▶ _Excerpt_
BEGIN
He was also responsible for publishing many articles in learned journals on fleas, lice, mammals and birds.

He served as President of the Uganda Society during 1945–1946.

Hopkins retired from the Colonial Service, and left Uganda in 1947. En route home to England he visited South Africa and spent some days with the staff of the Medical Ecological Centre in Johannesburg, "laying out the foundation and format for their book on fleas and plague in South Africa" (Hubbard).

In recognition of his considerable contribution to medical entomology in Uganda he was created an Officer of the Civil Division of the Order of the British Empire [O.B.E.] in the King's Birthday Honours in June 1947.

His paper, "Report on Rats, Fleas, and Plague in Uganda", appeared in 1949.

==Tring==
In 1948 Hopkins commenced his last great work of scholarship. He was appointed as an Honorary Associate of the British Museum (Natural History), Zoological Museum, Tring in Hertfordshire, to collaborate with Miriam Rothschild (Mrs. George Lane) in bringing out An Illustrated Catalogue of the Rothschild Collection of Fleas. He moved to live near his place of work, acquiring "Shire House" in West Leith, on the south-west edge of Tring, where he continued to live for more than twenty years.

After moving to Tring, Hopkins described five new species of fleas: Xenopsylla philoxera, Hopkins 1949; Plocopsylla ulysses, Hopkins 1951; Peromyscopsylla draco, Hopkins 1951; Cratynius crypticus, Hopkins and Traub 1955; and Demeillonia miriamae, Hopkins and De Meillon 1964. In 1963 Robert Traub erected a new genus which he named after Hopkins – Hopkinsipsylla.
END
▶ _Supplied information_
BEGIN
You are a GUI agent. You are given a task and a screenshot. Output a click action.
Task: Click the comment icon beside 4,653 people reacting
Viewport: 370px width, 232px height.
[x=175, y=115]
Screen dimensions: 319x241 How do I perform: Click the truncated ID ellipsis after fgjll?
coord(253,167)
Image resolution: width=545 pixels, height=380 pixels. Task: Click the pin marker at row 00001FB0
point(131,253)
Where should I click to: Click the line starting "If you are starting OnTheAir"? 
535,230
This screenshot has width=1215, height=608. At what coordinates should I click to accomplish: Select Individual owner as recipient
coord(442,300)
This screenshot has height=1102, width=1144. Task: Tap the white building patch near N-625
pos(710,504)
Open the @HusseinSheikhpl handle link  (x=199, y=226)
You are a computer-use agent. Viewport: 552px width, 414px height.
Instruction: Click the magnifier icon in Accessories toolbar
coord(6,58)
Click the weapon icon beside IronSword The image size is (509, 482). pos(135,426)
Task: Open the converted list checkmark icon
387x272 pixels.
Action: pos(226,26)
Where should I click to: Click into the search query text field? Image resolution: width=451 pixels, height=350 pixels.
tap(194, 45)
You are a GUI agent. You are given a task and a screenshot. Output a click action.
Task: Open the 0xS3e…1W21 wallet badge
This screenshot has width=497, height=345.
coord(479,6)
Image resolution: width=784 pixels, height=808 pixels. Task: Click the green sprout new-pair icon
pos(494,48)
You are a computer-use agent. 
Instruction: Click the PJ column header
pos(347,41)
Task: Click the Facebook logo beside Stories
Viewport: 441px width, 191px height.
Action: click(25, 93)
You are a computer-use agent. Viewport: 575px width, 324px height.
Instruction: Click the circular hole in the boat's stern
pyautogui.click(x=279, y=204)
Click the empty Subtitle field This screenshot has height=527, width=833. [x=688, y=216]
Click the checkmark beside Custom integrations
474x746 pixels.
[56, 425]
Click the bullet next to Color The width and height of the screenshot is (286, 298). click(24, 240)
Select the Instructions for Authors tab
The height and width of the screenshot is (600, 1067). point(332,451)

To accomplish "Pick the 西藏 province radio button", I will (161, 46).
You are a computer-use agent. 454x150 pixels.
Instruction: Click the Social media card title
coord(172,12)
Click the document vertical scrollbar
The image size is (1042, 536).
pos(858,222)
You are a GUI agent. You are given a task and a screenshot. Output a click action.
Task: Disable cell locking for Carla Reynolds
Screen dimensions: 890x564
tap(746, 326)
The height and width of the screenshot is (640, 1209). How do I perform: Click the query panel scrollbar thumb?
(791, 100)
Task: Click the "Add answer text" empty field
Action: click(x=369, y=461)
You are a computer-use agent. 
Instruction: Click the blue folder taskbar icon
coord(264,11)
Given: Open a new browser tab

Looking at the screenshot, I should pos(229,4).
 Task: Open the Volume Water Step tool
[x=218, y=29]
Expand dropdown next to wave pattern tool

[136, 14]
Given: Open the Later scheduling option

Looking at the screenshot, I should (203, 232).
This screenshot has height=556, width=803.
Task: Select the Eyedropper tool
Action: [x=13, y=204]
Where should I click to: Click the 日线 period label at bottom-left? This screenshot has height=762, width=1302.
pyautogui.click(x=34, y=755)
END
▶ _Study questions_
a – Translate this sentence from the Hopkins text into Spanish: "In 1948 Hopkins commenced his last great work of scholarship."
b – Carry the Hopkins text further from its last sentence.
The listing has no connection to the text about Hopkins.

▶ _Answer section_
a – En 1948, Hopkins comenzó su última gran obra de erudición.

b –
Scholarly journal articles, papers and books continued to flow from his pen. He contributed "Notes on Medical Entomology" for Tropical Hygiene and Sanitation. A Course of Study and a Reference Book for Sanitary Inspectors in the Tropics in 1950, and A Check List of the Genera and Species of Mallophaga in collaboration with Dr. Theresa Clay in 1952.

In addition, in 1958 and 1961, Hopkins donated his collection of 11,000 Phthiraptera (lice) specimens to the Natural History Museum.

==Retirement and death==
C. Andresen Hubbard described the end of Hopkins' career in dramatic terms: "One morning during the end of September 1967 Harry came to the siphonapteran laboratory of the Tring Museum as he had for some years, opened his files for volume 5 of the ‘Catalog,’ worked his laboratory day, went home and never again returned. Two years previously Harry had spent his vacation in Holland, contracted virus pneumonia there and was never again in the health which had been his joy through all his years." He was ultimately admitted to St. Paul's Hospital, Hemel Hempstead in Hertfordshire, and died, aged 74 years, in Hemel Hempstead on 20 February 1973. He bequeathed his collection of lepidoptera to the St Albans Museum.

The book, The Rothschild collection of fleas: the Ceratophyllidae: key to the genera and host relationships, with notes on their evolution, zoogeography and medical importance, was posthumously dedicated to Hopkins.

Harry Hopkins was said to possess all the qualities of an Englishman of the old school, who greatly enriched ecto-parasitic research with a wealth of ideas and sound, painstaking research.

==Personal life==
Hopkins was married in October 1923 to Doris May Griffin, the daughter of William Jewkes Griffin and his wife, Ellen Forshaw (she was born in St Helens in Lancashire on 14 April 1897.) There were no surviving children of the marriage.

Mrs Hopkins survived her husband by many years, dying, aged 92, in 1989.

==Portrait==
A portrait of Hopkins has been published at the website of the International Society of Phthirapterists (ISoP), see Hopkins, G.H.E.